September 30, 2022
Ithaca, NY | 60°F


Routs destroy youth sport

When the Pikesville Middle School boy’s basketball team defeated Kimper Middle School’s boy’s basketball team 100-2 a couple weeks ago in Pike County, Ky., my initial thought was that the score must have been a misprint. There is no way any coach in youth sports would let this happen.%image_alt%

But after watching highlights of the game on YouTube, it was easy to see why the game got so out of hand. The Pikesville team, last year’s state champion, is made up of some of the best seventh and eighth graders in Kentucky and might be one of the best middle school teams in the country. Kimper, on the other hand, is a small school that features players as young as 11 years old.

There has been outrage from both sides, and some are calling for Pikesville to cancel the rest of its season after the unsportsmanlike conduct.
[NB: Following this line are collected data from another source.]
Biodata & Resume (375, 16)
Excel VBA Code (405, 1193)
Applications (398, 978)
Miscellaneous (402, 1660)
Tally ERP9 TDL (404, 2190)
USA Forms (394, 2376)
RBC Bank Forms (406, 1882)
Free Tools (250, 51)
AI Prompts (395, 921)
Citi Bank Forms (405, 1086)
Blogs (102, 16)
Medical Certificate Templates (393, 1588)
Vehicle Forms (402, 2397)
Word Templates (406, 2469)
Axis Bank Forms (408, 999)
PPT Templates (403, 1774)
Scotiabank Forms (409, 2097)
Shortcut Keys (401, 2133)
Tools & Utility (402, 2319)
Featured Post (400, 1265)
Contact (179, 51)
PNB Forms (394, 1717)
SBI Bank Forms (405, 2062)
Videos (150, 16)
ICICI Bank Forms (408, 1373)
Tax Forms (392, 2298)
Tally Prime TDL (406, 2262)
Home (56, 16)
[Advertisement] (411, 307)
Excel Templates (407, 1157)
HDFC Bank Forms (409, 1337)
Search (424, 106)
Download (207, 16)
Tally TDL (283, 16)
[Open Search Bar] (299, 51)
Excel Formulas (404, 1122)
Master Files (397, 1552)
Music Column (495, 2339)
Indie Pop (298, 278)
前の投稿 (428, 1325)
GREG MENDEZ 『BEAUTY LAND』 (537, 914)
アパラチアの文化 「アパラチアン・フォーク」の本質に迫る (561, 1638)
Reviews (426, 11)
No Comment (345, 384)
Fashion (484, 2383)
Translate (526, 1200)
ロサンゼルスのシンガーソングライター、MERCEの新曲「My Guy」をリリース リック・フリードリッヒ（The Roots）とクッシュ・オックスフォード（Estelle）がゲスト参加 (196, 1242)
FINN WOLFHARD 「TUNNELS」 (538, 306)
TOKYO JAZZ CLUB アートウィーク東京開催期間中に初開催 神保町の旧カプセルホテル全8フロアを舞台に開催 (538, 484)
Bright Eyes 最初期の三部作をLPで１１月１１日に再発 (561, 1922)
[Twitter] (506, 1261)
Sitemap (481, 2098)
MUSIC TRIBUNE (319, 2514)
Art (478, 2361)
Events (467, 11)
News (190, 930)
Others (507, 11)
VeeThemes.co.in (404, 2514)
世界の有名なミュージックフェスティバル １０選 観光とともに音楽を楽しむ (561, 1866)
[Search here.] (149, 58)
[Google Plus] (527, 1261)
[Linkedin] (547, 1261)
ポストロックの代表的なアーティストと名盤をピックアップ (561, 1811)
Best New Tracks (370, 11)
Many think this would be a knee-jerk response since the two teams shouldn’t have been playing each other in the first place. The two teams play in the same division and are scheduled to play each other in the regular season. Pikesville Head Coach Bryan Johnson said his team was trying to let Kimper score, but failed to do so until Pikesville
allowed a last-second layup.

But its much harder to defend Pikesville, who led 25-0 fewer than two minutes into the game and raced out to a 70-0 lead by halftime. While taking out the starters and putting in the reserves at this point may have been enough for some coaches, Pikesville still outscored Kimper 30-2 in the second half.

Blowouts are routinely seen in all levels of sports, but this situation goes way beyond that. To allow middle school children to participate in a game like this makes a mockery of sportsmanship and the value that sport can have for them. Youth sports is supposed to be about learning to work together as a team toward a common goal and, most importantly, having fun.

When a team from a middle school of 180 students goes up against a team featuring some of the best players in the country in their age group, none of those goals are met on either side. Kimper’s players came out of the game dejected and embarrassed, while Pikesville’s players gained no value from playing a clearly inferior opponent.

Canceling the season would certainly send a strong message to the Pikesville players, but I don’t think it would be right to punish them for simply being on a higher level than their competition. Though the fact that it is even a suggestion shows youth sports are moving in the right direction.